##### Quellenauszug
Während sich im 19. Jahrhundert die Museen weiter ausdifferenzierten und Spezialsammlungen an die Stelle des integrativen, Naturalia, Artificialia, Scientifica und Exotica einbeziehenden Modells der Kunstkammer traten, tauchten mit den Weltausstellungen neue Formate auf, die beanspruchten, die Welt auf einem begrenzten Raum abbilden zu können. Setzte sich diese Welt gemäß den Gewerbe- und Industrieausstellungen, aus denen die Weltausstellungen hervorgingen, zunächst vor allem aus gewerblichen Artefakten, einschließlich ihrer Rohstoffe und manuellen oder mechanischen Herstellungsverfahren, zusammen, erweiterten sich die Exponate zusehends um die Künste sowie archäologische und ethnographische Objekte. Die stetig anwachsende Menge an Exponaten erforderte entsprechende Ausstellungsräume, aber auch die Exponate erschließende Ordnungen, die gleichermaßen in und von den Ausstellungsräumen umgesetzt wurden. Exemplarisch in dieser Hinsicht ist die 1867 unter der Leitung des Sozialreformers Frédéric Le Play realisierte Weltausstellung in Paris. In ihren Bauten, vom ,Palais Omnibus‘ bis zu den Länderpavillons, verräumlichten sich verschiedene enzyklopädische und historische Wissensordnungen. Die Architektur trat dabei nicht nur als ein Subjekt des Ordnens auf, sondern auch als ein Objekt, das selbst den verräumlichten Wissensordnungen unterlag. Was in der Weltausstellung von 1867 bereits angelegt war, verselbständigte sich auf der Pariser Weltausstellung von 1889 zur ,Rue de l’habitation humaine‘, in der sich eine Naturgeschichte der (vernakulären) Architektur verkörpern sollte.
Dr. Kirsten Wagner, seit 2010 Professorin für Kulturwissenschaft und Kommunikationswissenschaft am Fachbereich Gestaltung der Fachhochschule Bielefeld, zuvor wissenschaftliche Mitarbeiterin am Kulturwissenschaftlichen Institut der Humboldt-Universität zu Berlin und im SFB 447 „Kulturen des Performativen“. Herausgeberschaften: Architekturen in Fotografie und Film. Modell, Montage, Interieur, hg. mit Marie-Christin Kajewski, Berlin: Reimer, 2020; Images of the Body in Architecture. Anthropology and Built Space, hg. mit Jasper Cepl, Tübingen, Berlin: Wasmuth, 2014; Affektive Dinge. Objektberührungen in Wissenschaft und Kunst, hg. mit Natascha Adamowsky, Robert Felfe, Marco Formisano, Georg Töpfer, Göttingen: Wallstein, 2011; Museum, Bibliothek, Stadtraum. Räumliche Wissensordnungen 1600-1900, hg. mit Robert Felfe, Berlin: LIT, 2010.
Die Veranstaltung ist Teil der Ringvorlesung Gebaute Ordnung: Speicher des Wissens. Der Vortrag findet virtuell (ZOOM-Link) und in deutscher Sprache statt und wird aufgenommen.
##########
##### Inhalt der Daten
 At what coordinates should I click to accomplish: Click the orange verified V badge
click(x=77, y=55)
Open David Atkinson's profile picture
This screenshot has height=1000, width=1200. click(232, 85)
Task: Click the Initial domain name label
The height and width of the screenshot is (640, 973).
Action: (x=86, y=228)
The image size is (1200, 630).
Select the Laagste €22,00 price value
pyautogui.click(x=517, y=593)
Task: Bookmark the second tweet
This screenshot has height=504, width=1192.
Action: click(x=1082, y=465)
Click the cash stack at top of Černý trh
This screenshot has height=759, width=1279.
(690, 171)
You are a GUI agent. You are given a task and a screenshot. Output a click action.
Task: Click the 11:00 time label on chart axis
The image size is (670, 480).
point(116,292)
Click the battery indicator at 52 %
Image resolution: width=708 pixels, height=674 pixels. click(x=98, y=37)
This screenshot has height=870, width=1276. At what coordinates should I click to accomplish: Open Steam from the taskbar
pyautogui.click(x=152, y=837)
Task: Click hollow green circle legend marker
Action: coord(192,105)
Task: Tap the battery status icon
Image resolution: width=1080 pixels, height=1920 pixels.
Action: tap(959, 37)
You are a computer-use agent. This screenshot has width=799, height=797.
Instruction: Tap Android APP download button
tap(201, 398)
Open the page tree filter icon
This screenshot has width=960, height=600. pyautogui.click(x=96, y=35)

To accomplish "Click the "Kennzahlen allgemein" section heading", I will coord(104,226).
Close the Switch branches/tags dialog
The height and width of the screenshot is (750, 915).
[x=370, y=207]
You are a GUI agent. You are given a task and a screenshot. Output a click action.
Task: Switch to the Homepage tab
##########
### Ziel der Übung:
Gib den Abschnitt des Quellenauszugs von „Die Veranstaltung ist“ bis einschließlich „und wird aufgenommen.“ wortgetreu wieder. Die Einträge stehen in keinem Zusammenhang mit dem Quellenauszug.

### Lösung der Aufgabe:
Die Veranstaltung ist Teil der Ringvorlesung Gebaute Ordnung: Speicher des Wissens. Der Vortrag findet virtuell (ZOOM-Link) und in deutscher Sprache statt und wird aufgenommen.